A singer and songwriter, Mercado is a fan of romantic pop music.
“I’ve been singing since I was young,” she said. “As a child, I sang in choirs and in school plays. I hope to become a professional singer some day.”
Mercado is a student in CAC’s Entertainment Industry Technology program, and on Nov. 30 she will be one of nine students taking the stage in a concert that aims to showcase student talents.
For the audience, the Rocktacular concert is a time to watch a lineup of local performers. For the students, the show is a final exam, and they will be graded on their performance.
“The audience also gets to submit their feedback via a web-based survey on their phone that they can fill out after each artists performs.
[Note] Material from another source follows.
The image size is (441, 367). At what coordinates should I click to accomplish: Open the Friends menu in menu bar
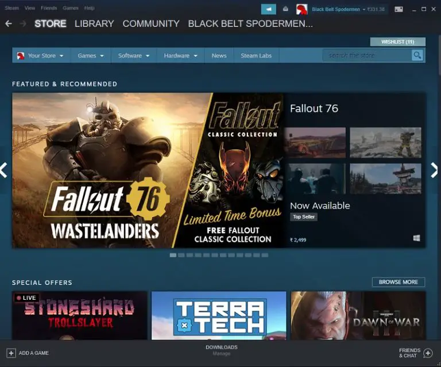[x=49, y=8]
We use this feedback for critiques,” said Dan Bush, CAC Entertainment Industry Technology program coordinator and a professor in the school’s Recording Engineering Department.
Other performers in the Rocktacular concert are:
- Jesus “Seus” Lopez performing hip-hop
- Amanda Berthiaume, a rhythm and blues singer
- Nick Teti, performing ‘80s-inspired synth pop
- Bobbi “DANEEN” Davis, singing rhythm and blues and soul
- Hailey Scow, performing acoustic and soft pop music
- Jiselle Diaz, a singer and songwriter
- Selah Noel, performing Christian contemporary music
- Raquelle Altamirano, performing indie-Americana and
- Lucila Villarreal and Shea Tafoya, a modern pop rock duo
“Everyone has nerves,” Mercado said. “Even though I’ve been performing for a while, I still get nervous. But I’ve also been honing my skills in this program and I’ve been practicing, so I’m confident too.”
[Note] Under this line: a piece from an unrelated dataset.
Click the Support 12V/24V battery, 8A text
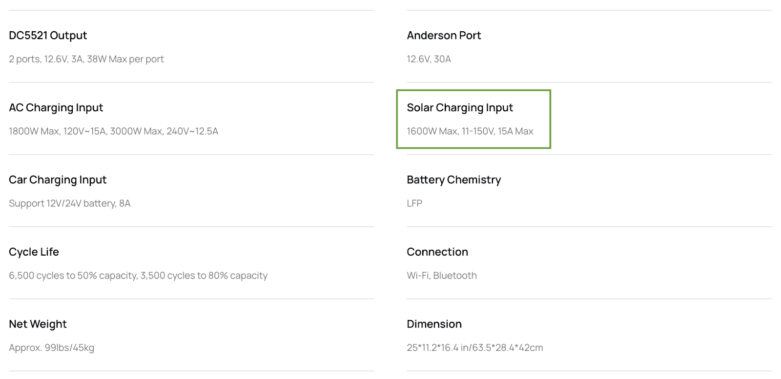[70, 203]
Mercado is a lifelong Casa Grande resident and a 2021 graduate of Vista Grande High School. She’s performed in several school-based musical theater productions.
CAC’s EIT program has given her a chance to take her performance skills to the next level, she said.
“I’ve learned so many tools for making my own music and perfecting my performances,” she said. “And there’s so much support in this program. It’s a lot of hard work and I’ve really had to come out of my shell.”
The program, she said, has given her a new outlook on what it means to be a successful performer.
“It isn’t about how many people listen to your music,” she said. “The art of performing is much more significant than the numbers.”
After she graduates from CAC, Mercado hopes to continue her education and start recording her own songs.
“My goal is to go pro, but with a focus on my music,” she said.
The “Rocktacular” student showcase was started in 2010 as a way to assess EIT students on what they’ve learned in the program.
“The class aims to help these students become comfortable stage performers and provide them with an opportunity each semester to improve their ‘Three C’s’ — confidence, comfortability and charisma — which are the required traits of any performer who intends to captivate a live audience in a concert setting,” Bush said.
Rocktacular is generally held twice a year, at the end of each semester.
Each student will perform a four-song set that they’ve rehearsed since the start of the semester. They can perform either originals or cover songs.
“These Rocktacular concerts serve as an assessment tool in which students receive a grade using an established rubric that aims to improve the student’s performance quality over the duration of four semesters,” Bush said. “It is a real joy to see how much the students improve from one semester to the next, and then compare how they started to when they graduate.”
Students tend to be introverted, timid and shy on stage when they start the program but by the end, they tend to “find their voice,” Bush said. As they learn the skills to be successful, their confidence grows.
The performance skills class is fun for students, he said, because they make music and practice various elements of being on stage.
As well as vocals, the students work on stamina, breath control, choreography and writing engaging dialog between songs to maintain the flow of the performance as well as audience interaction, designing light shows, using props and stage antics that keep an audience transfixed on the performance.
“We put a lot of thought into song selection, and even song order to ensure we keep the audience’s attention and maintain the emotional journey by choosing the right songs in the right order for optimal delivery,” Bush said. “It takes a village to put on a successful show, and everyone is assessed and graded on their contribution. If one person doesn’t pull their weight, the whole production suffers. This is one of the many lessons to learn in the entertainment industry and our Rocktacular concert performances are no different.”
The concert begins at 7 p.m. on Nov. 30 in the blackbox theater behind the Pence Center on the Signal Peak Campus, 8470 N. Overfield Road. There is no cost to attend.